Firstly, I will turn to the Victorian Labor Party. John Button was someone who we desperately needed. The branch of the Australian Labor Party in Victoria in the period in which he became active was a moribund, incestuous and dysfunctional outfit—and I do not think I am overstating things. He had the capacity to challenge the way people behaved and the strength to challenge people’s undemocratic approaches to preselection and the way policy was formulated. He was one of only a number who in the end contributed to the opening up and the democratisation of that particular branch. I think he was therefore in many ways responsible for the success that the party had in that state subsequent to his assistance in reform.

With respect to his role as a parliamentarian, he was of course Leader of the Government in the Senate, a remarkable leader of the Senate. He was the Minister for Industry and Commerce and he was renowned for his role in the area of industry, not just in the car industry but also in the steel industry. There are many thousands of workers and their families in Whyalla who could thank him for ensuring that the industry remained in that town. Many people now work for the car industry, an industry that is beset with constant challenge because of its highly competitive nature. They can thank John Button in his role as industry minister for providing the framework that allowed that industry to remain and to grow in this country. A lot more has to be done, and the industry constantly finds it has new challenges to confront and deal with. I do not think it is going too far to say that, without John Button as minister, that industry may not have survived and we may not have been talking about a car industry in today’s Australia.

He brought a strong intellect to everything he did. I had the great fortune of seeing him relatively recently at a function in my former electorate, in the town of Woodend, which is a fantastic town in central Victoria. I was to introduce him. I remember speaking to someone who was a little antagonistic. I turned quickly, as you do when you feel someone spying on you, and I saw John looking at the way I was handling the situation. He had a writer’s mind; he was an observer of human behaviour and of human nature. He gave an almost imperceptible nod to me as if to say: ‘You’re doing okay, son. Keep it up. You’re a fledging politician but you’re doing okay.’ This was in my first term as the then member for Burke.

I got to speak to him about his role in the parliament, what he got out of it and what was important. People like him provide great guidance to new members of parliament. He certainly did that for me. As we now know, he was struck down with cancer, which was diagnosed only shortly before his death. It was quite a sudden and tragic end. I was aware of the fact that last year he had chaired an inquiry into workforce participation for the Victorian government, for the then minister Jacinta Allan. Before he fell ill, I was going to ask him about the inquiry and whether he could provide assistance to the Commonwealth. Of course, if he had been involved, it would have been our gain, because he did everything in public life to his fullest and he brought a great capacity and a great sense of purpose to it. He was not one for wasting time.

We could recall many anecdotes and witticisms, because he had such an extraordinarily good sense of humour. He saw that life has its absurd side and, when the moment struck him, he liked to shine a light upon those absurdities. In the end, I think he will be remembered for his bravery, his intellect and his capacity to think and not be swayed from doing the right thing. I therefore want to express for the record my appreciation to him and my condolences to his partner, Joan Grant, his sons, James and Nick, and his grandchildren, Harry, Lola and Otis.
┄┄┄┄┄┄┄┄┄┄
• _COMPLETE THE FOLLOWING_:
A. From the tribute to John Button, list every person named in its last paragraph as receiving condolences, along with each one's relation to him.
B. Transcribe the part of the tribute to John Button starting with "He brought a strong" and going on through "member for Burke.".
┄┄┄┄┄┄┄┄┄┄
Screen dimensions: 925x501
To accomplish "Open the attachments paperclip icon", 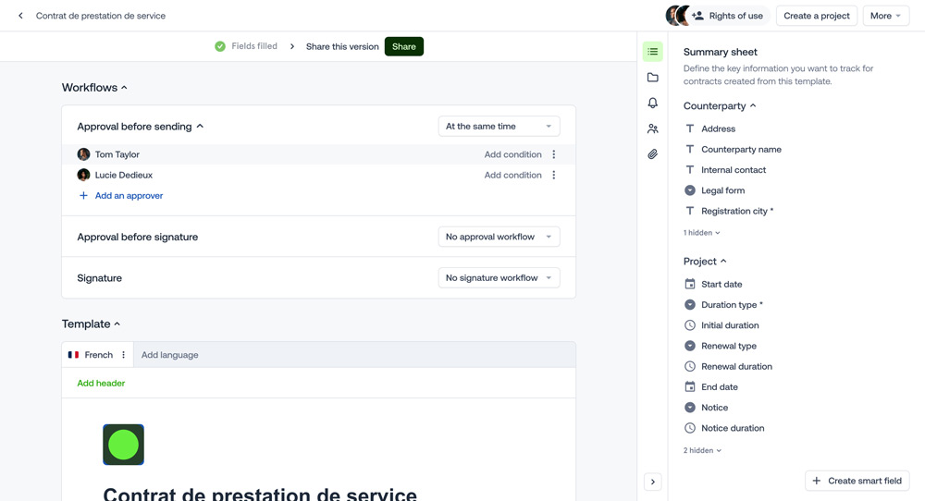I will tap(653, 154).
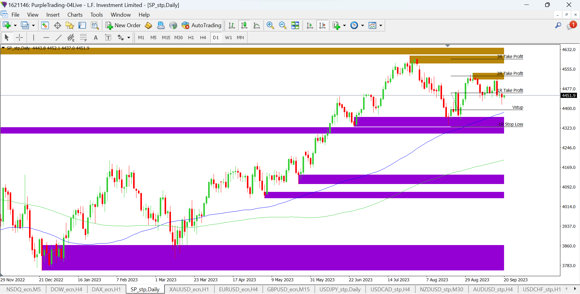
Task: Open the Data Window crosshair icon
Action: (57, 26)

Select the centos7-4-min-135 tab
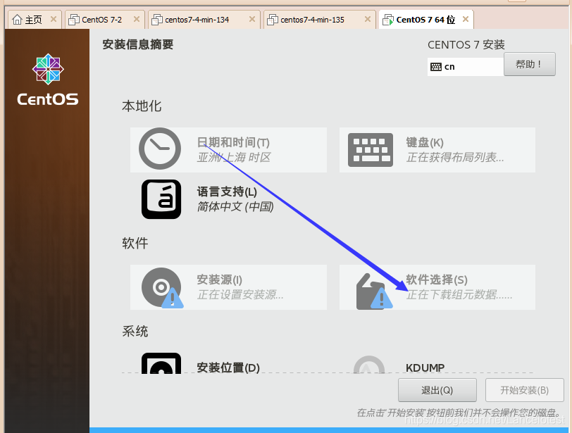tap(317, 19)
┄┄┄┄┄┄┄┄┄┄
• _TASK-BY-TASK RESULTS_:
A.
- Joan Grant (partner)
- James (son)
- Nick (son)
- Harry (grandchild)
- Lola (grandchild)
- Otis (grandchild)

B.
He brought a strong intellect to everything he did. I had the great fortune of seeing him relatively recently at a function in my former electorate, in the town of Woodend, which is a fantastic town in central Victoria. I was to introduce him. I remember speaking to someone who was a little antagonistic. I turned quickly, as you do when you feel someone spying on you, and I saw John looking at the way I was handling the situation. He had a writer’s mind; he was an observer of human behaviour and of human nature. He gave an almost imperceptible nod to me as if to say: ‘You’re doing okay, son. Keep it up. You’re a fledging politician but you’re doing okay.’ This was in my first term as the then member for Burke.